The Muslim district in Bangui, the Central African Republic, is better known as PK5. How did it turn into the Muslim district? What's life like over there today? What was it like before the violence broke out in 2013? KAICIID's Field Expert for the Central African Republic, Boris Modeste Yakoubou, helped us learn the answers to these questions. Read the full interview below:
How did the PK5 District turn into a Muslim neighbourhood?
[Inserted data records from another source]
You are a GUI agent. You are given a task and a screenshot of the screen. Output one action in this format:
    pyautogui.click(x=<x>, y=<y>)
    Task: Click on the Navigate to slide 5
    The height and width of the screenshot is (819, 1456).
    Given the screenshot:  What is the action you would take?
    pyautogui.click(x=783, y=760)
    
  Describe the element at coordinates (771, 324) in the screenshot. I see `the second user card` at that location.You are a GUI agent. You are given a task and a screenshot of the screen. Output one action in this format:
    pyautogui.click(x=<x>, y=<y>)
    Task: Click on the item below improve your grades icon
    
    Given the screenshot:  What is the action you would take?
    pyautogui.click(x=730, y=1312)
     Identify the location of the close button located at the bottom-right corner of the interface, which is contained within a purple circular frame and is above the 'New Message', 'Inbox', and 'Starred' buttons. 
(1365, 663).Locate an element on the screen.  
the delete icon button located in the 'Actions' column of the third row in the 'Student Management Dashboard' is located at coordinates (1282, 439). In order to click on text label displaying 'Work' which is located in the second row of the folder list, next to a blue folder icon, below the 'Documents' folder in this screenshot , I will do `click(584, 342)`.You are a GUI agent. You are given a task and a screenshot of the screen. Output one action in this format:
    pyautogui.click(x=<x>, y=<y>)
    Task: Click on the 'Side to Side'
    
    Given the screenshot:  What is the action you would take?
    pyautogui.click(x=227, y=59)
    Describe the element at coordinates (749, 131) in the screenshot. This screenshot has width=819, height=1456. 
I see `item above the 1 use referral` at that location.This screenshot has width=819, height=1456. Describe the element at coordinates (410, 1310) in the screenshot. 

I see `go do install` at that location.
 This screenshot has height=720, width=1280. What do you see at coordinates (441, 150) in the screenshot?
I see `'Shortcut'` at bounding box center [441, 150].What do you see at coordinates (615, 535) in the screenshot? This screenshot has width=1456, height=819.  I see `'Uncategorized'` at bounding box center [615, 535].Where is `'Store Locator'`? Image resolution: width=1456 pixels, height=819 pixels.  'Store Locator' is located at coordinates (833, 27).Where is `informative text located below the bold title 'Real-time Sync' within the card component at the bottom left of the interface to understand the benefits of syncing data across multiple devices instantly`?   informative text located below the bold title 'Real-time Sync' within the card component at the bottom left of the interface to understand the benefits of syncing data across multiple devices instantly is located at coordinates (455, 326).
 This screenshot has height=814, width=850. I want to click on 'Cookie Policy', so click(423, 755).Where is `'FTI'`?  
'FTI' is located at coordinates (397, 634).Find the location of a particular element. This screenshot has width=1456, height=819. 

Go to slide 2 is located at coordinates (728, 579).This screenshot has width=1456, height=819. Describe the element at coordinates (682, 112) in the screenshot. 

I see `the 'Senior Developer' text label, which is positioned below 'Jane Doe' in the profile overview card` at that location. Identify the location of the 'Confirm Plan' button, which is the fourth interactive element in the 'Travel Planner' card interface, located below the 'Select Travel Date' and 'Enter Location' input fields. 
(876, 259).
PK5 is a commercial centre; it is the economic heart of the city of Bangui. The first Muslims from Chad or Sudan would pass through there to sell their merchandise, and little by little, they started to settle down, and other Muslims from neighbouring cities or regions followed. They married local girls from the Central African Republic, established roots, and bought houses. Many of them also became Central African citizens. The Muslim population grew and eventually Muslim citizens became the leaders in the trading business. And so, PK5 became a Muslim neighbourhood.
How is life there today?
The majority of the population in the PK5 District is Muslim, the remainder of residents are Christians and some stayed there even during the crisis. Today, the neighbourhood is divided into clans or ethnic groups: Haousa, Fulani, Bornu, Chadians, Sudanese, Gula, Runga, etc. There is great internal division accompanied by deep rivalries.
How was PK5 before the violence broke out in 2013?
Before the violence of 2013, PK5 was already considered a Muslim neighbourhood. The large market called KM-5, or kilometre 5, is a landmark, a place where traders, both Central African and foreign, meet. Muslims felt safe when they lived in PK5 because they did not face the discrimination and stigmatisation that Muslim citizens at times suffered outside the PK5 District. Nonetheless because of their monopoly of trade in the district, they were subject to controls by political and military authorities.
ABOUT BORIS MODESTE YAKOUBOU
Boris Modeste Yakoubou is the KAICIID field expert for the Central African Republic (CAR). Boris contributed to the creation of the Platform of Religious Confessions in the Central African Republic where he worked for two years as an expert. He has been a member of the Peace Resources Group since 2009 and also works as an expert and consultant in social cohesion and reconciliation programs and on interfaith dialogue in CAR and the Central African sub-region on behalf of national and international NGOs. He has organized several interfaith conferences, forums and seminars for management and peacebuilding, human rights and good governance. He is a research professor at the University of Bangui, where he also conducts seminars on peaceful communication, management and conflict transformation.